The nature of long-acting injectable products is such that intramuscular administration is likely to result in a prolonged period of residue persistence compared to subcutaneous administration. The consideration of intramuscular administration data for long-acting injectable products with subcutaneous administration claims only is now a mandatory and enforced requirement for any residue package assessed by the ACVM Group for such products. However, this requirement has not been consistently applied to residue assessments in the past.

In consequence, the ACVM Group has adopted the following policy:

For any injectable long-acting product intended for subcutaneous administration only and for which intramuscular residue data has not been assessed by the ACVM Group and factored into the calculation of the withholding period the following label statements will be required.

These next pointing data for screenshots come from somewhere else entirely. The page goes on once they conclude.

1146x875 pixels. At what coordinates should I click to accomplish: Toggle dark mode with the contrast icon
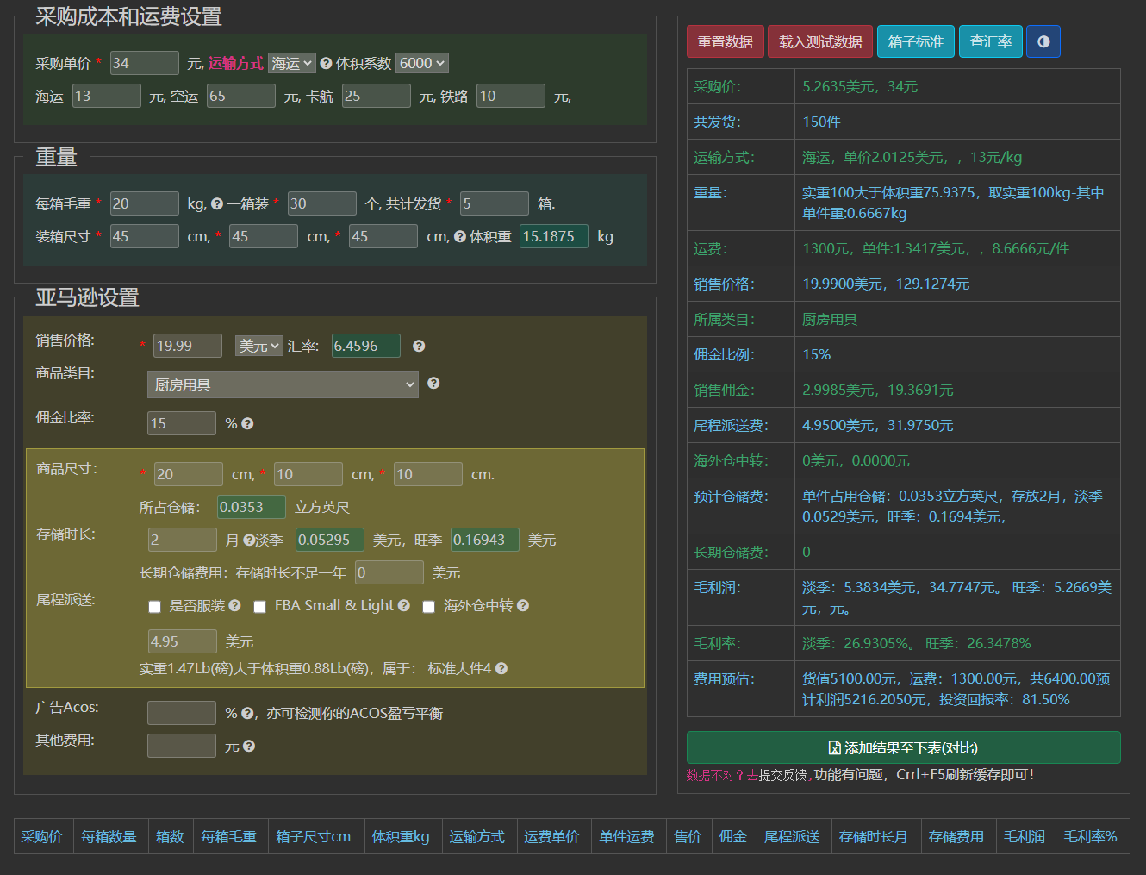1043,41
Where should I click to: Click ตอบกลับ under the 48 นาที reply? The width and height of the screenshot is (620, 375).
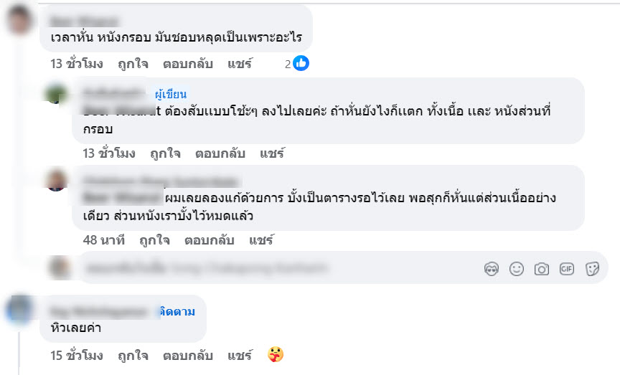[210, 240]
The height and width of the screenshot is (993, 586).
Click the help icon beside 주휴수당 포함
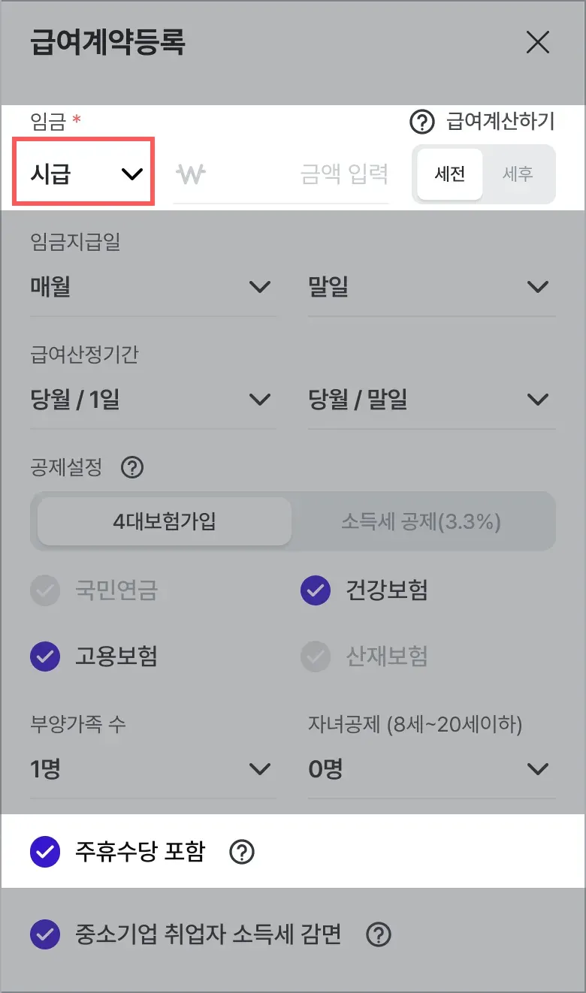coord(242,853)
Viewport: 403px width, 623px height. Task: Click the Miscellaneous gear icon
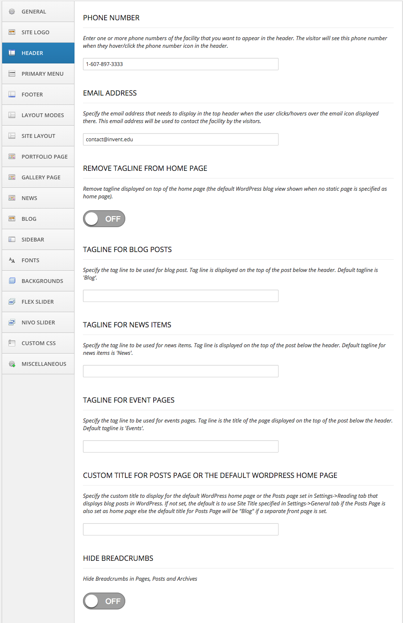point(12,364)
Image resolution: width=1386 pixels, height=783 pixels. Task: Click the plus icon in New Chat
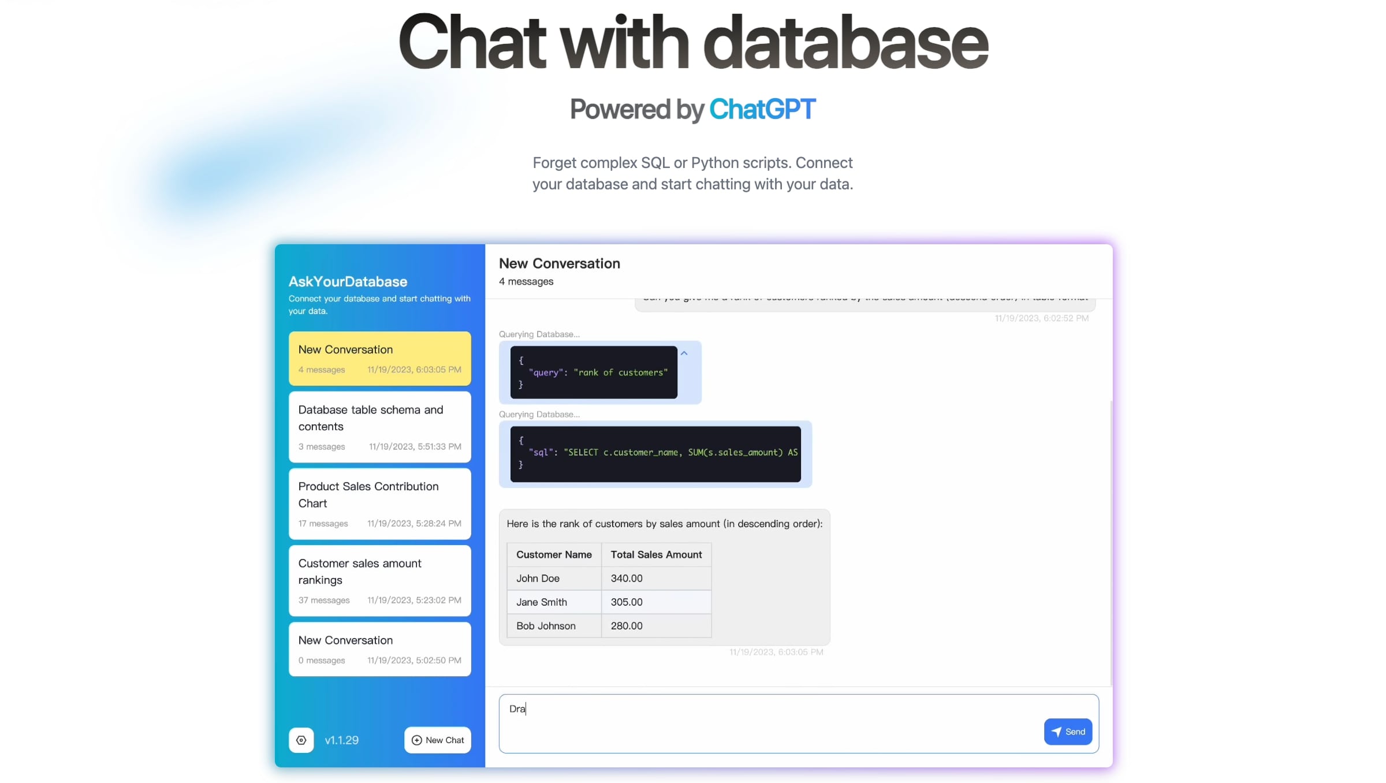point(416,740)
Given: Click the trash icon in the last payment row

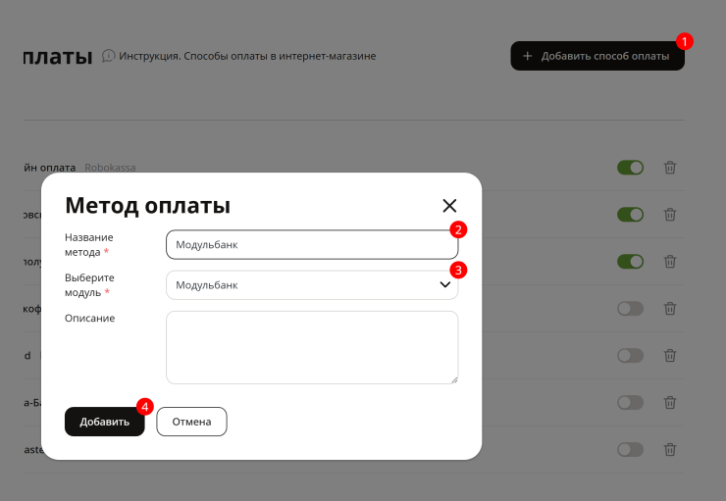Looking at the screenshot, I should click(670, 449).
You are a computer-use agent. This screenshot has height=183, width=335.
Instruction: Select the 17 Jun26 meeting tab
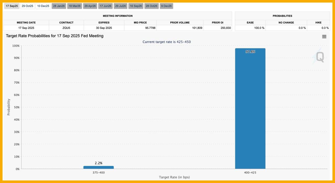click(105, 6)
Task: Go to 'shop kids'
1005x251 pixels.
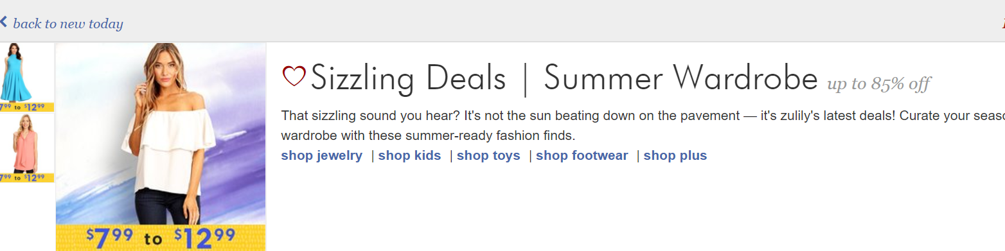Action: pyautogui.click(x=409, y=155)
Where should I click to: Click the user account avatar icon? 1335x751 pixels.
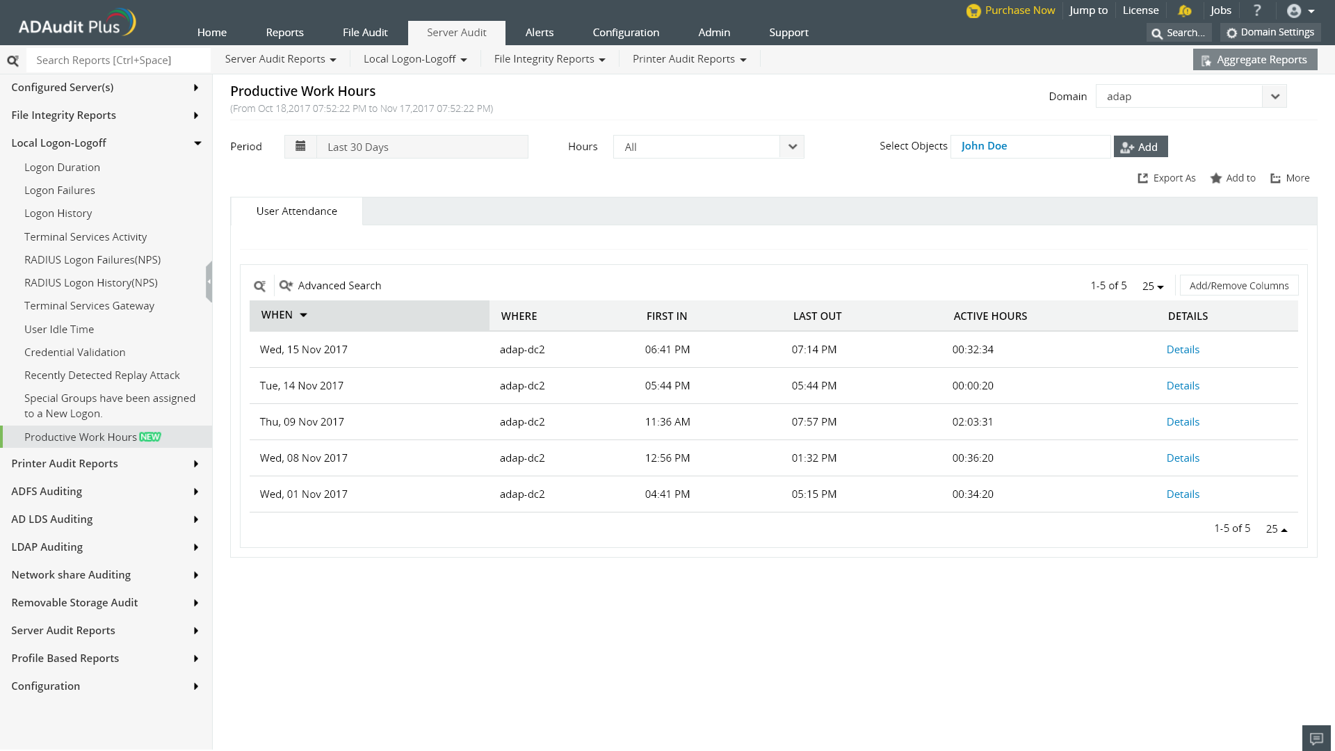(1294, 10)
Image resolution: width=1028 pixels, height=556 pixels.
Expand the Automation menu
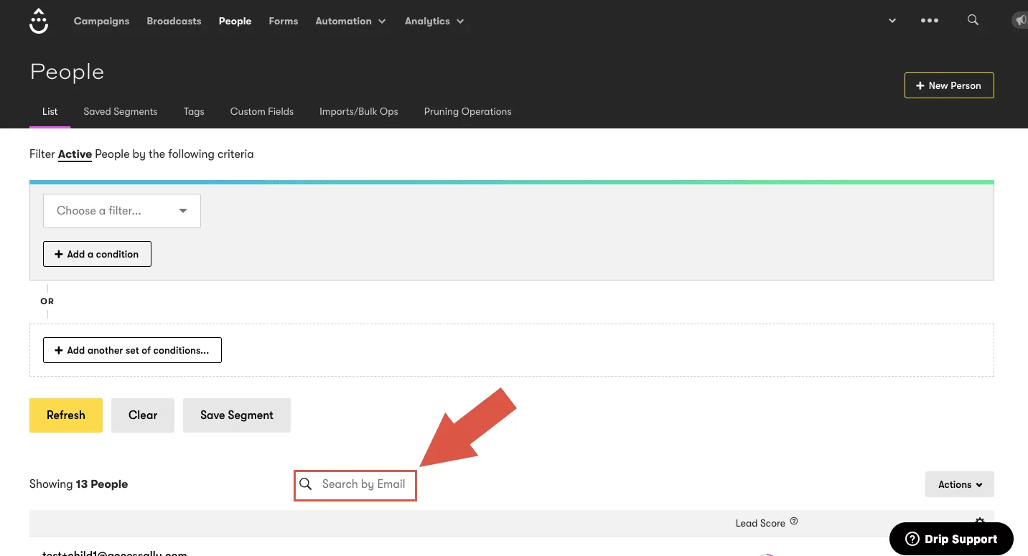(350, 21)
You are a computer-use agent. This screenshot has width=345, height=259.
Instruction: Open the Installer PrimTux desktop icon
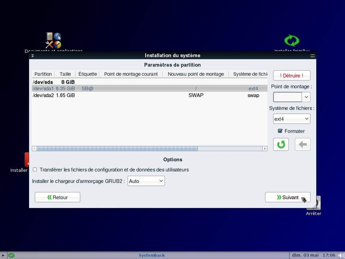click(291, 40)
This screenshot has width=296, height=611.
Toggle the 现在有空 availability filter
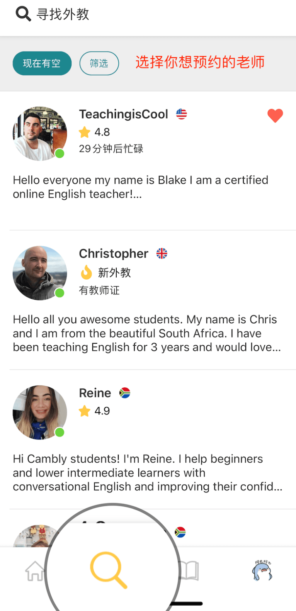coord(42,63)
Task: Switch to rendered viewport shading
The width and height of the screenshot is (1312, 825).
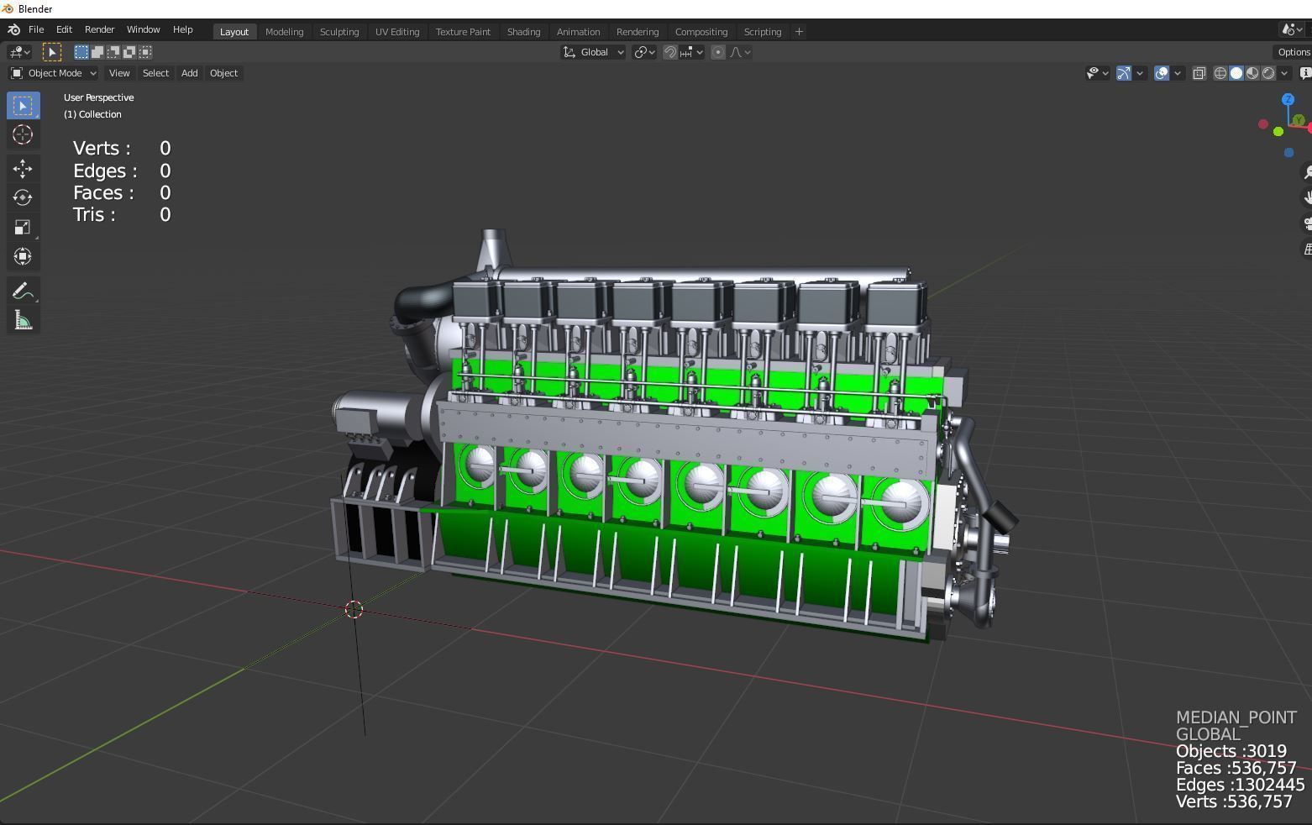Action: (x=1267, y=73)
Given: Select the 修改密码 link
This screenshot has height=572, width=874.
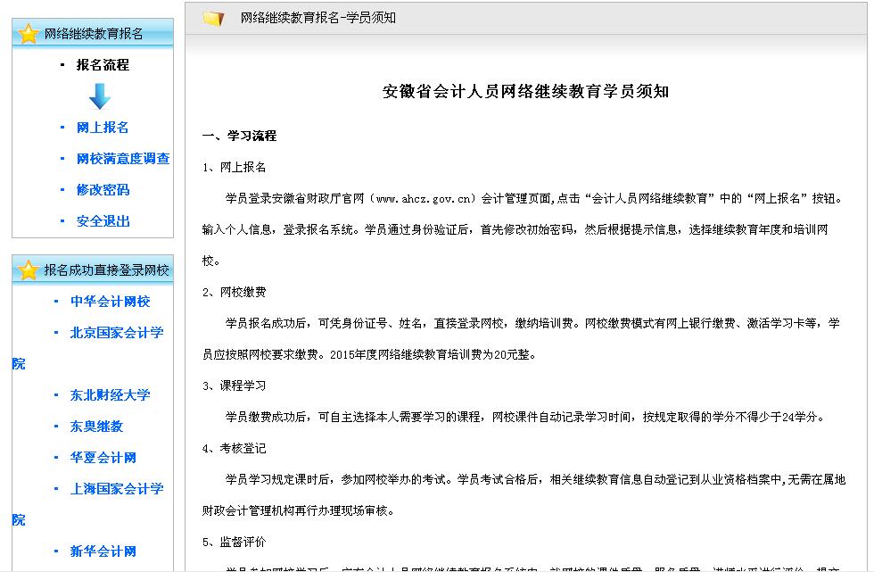Looking at the screenshot, I should (x=103, y=190).
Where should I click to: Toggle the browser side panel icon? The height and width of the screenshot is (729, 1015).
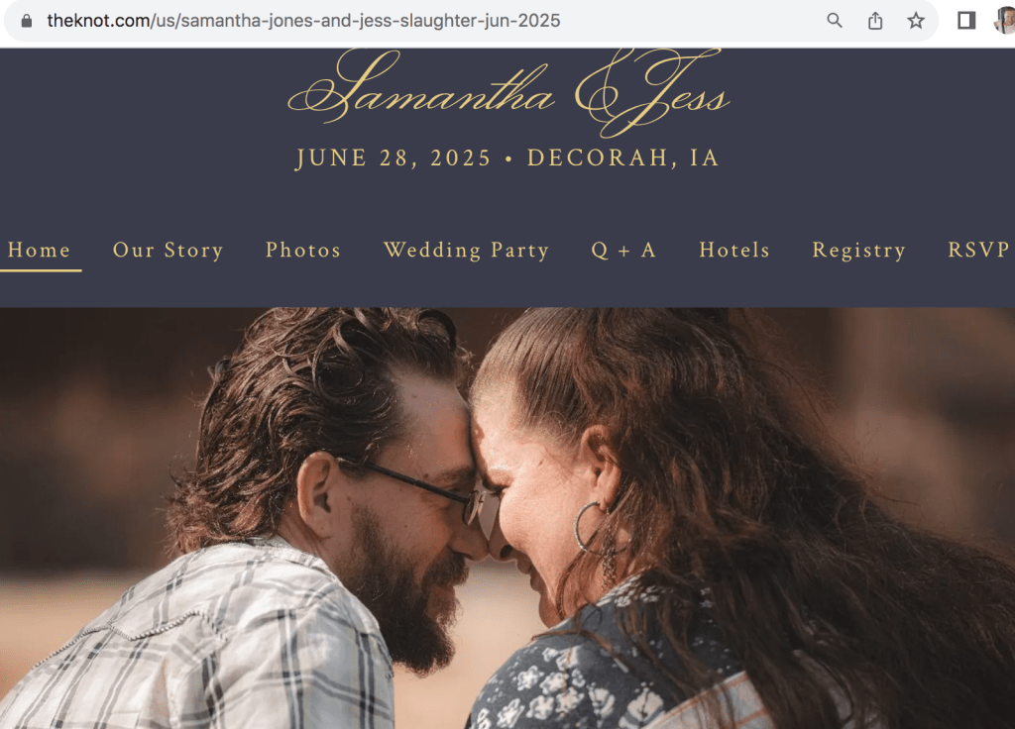(x=966, y=21)
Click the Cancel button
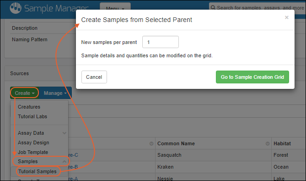 pyautogui.click(x=94, y=77)
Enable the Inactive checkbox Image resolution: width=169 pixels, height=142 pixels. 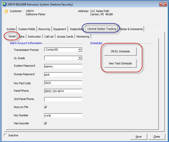pyautogui.click(x=6, y=135)
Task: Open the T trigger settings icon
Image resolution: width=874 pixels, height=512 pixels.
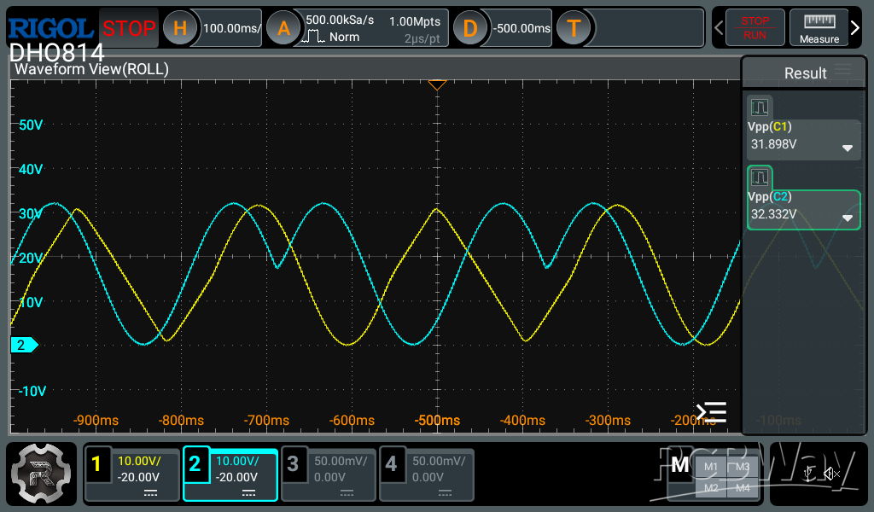Action: (x=574, y=28)
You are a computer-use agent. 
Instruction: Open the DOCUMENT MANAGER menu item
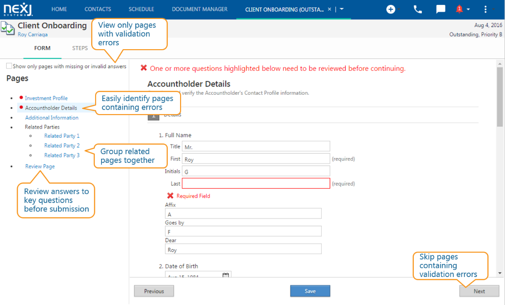[x=199, y=9]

"Ensure injection is subcutaneous.
Intramuscular injection will result in prolonged residues.
Where intramuscular injection may have occurred, animals producing meat and offal for human consumption must not be slaughtered within 91 days of the last treatment."

Unless registrants of currently registered products can demonstrate that the approved withholding period includes consideration of accidental intramuscular data, this statement will be enforced when products are updated or an application is made to alter an already updated label.

Should registrants wish to supply data and/or technical argument to demonstrate that the statements are not required for any particular product or to reduce the ‘default’ withholding period of 91 days for accidental intramuscular injection, they may be provided at the time of update. A separate application will not be required; however, the ACVM Group will charge the standard hourly rate ($108.00 plus GST) for the time taken to complete the assessment.